Mi madre cansada de que llegara todo lleno de grasa y polvo, y claro, tramando que siguiera los pasos de dos generacionales en mi familia, me preguntó si me gustaría trabajar como fotógrafo. En ese momento no me agradó la propuesta, como ya había mencionado, la fotografía estaba en último lugar de mis prioridades. No negaré que cuando me comentó que podría ganar más dinero, mi interés aumentó y le dije que sí. Ella se puso en contacto con mi tío Aquiles Andino que trabajaba en periódico La Tribuna y él consiguió que me contrataran.

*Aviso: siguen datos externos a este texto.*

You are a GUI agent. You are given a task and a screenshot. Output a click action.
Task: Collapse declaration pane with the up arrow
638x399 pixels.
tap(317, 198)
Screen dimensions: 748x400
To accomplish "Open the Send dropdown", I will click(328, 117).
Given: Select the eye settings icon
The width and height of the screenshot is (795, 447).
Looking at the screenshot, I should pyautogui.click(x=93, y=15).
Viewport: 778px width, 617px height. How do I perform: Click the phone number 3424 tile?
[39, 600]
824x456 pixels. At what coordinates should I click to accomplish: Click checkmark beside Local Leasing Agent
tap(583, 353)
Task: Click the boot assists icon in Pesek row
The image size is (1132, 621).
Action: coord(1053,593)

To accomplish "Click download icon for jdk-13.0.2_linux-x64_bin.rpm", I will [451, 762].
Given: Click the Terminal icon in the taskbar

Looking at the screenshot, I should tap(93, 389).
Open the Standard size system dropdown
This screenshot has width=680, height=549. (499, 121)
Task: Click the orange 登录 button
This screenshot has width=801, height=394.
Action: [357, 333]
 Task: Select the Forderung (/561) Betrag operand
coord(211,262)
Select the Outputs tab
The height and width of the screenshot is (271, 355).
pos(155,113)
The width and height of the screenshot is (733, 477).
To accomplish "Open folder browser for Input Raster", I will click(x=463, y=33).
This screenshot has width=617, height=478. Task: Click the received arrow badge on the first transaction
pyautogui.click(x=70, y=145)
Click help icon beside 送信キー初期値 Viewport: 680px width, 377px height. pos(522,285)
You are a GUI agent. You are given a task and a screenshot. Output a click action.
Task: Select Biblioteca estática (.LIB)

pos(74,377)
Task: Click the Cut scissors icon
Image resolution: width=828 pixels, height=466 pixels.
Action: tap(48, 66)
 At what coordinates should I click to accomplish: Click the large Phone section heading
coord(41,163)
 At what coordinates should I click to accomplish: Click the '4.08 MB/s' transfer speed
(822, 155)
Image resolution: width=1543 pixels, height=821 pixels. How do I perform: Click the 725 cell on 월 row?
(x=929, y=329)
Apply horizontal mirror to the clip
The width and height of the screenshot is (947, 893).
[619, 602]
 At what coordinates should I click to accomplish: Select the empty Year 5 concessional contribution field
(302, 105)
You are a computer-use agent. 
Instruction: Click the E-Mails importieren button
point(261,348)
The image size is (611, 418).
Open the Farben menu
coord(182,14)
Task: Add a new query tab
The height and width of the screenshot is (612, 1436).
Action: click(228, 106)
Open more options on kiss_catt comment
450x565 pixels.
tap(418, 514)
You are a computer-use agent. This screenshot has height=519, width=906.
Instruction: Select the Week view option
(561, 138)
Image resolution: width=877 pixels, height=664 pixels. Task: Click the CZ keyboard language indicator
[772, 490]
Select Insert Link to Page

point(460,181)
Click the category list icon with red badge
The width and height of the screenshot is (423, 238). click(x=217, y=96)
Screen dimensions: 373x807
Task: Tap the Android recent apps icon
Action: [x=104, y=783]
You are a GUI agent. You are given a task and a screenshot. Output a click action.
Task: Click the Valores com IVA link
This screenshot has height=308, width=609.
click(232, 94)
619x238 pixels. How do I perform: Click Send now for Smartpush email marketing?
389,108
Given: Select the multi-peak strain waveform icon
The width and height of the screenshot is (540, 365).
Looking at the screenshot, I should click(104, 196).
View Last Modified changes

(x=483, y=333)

No puedo decir que al principio fue algo que me apasionaba, al contrario. La primera asignación que me dieron fue cubrir algo en los juzgados de Tegucigalpa, capital de Honduras; quienes han cubierto esa fuente sabrán lo difícil que es, y más cuando no se tiene ninguna experiencia en el área visual o la comunicación. Antes de salir recibí los consejos del fotógrafo Juan Ramón Sosa (QEPD), para la cobertura y de Omar Banegas sobre el laboratorio de blanco y negro. No quería proseguir sin mencionarlos, llevo eterno agradecimiento por el apoyo a alguien que aún no tenía destrezas ni metas trazadas en la vida, sus sugerencias aportaron a forjar mi presente, sin duda.
En el juzgado estaba perdido, sentía hasta vergüenza de cargar una cámara, aún recuerdo esa sensación terrible de la cual hoy, casi 28 años después, es un recuerdo, pues la fotografía se ha convertido en mi motor. No sé si soy buen o mal fotógrafo, pero si sé que he disfrutado tanto a tal punto que se ha convertido en una especie de analgésico, que me ha dado sosiego en los momentos más oscuros de mi paso por este mundo.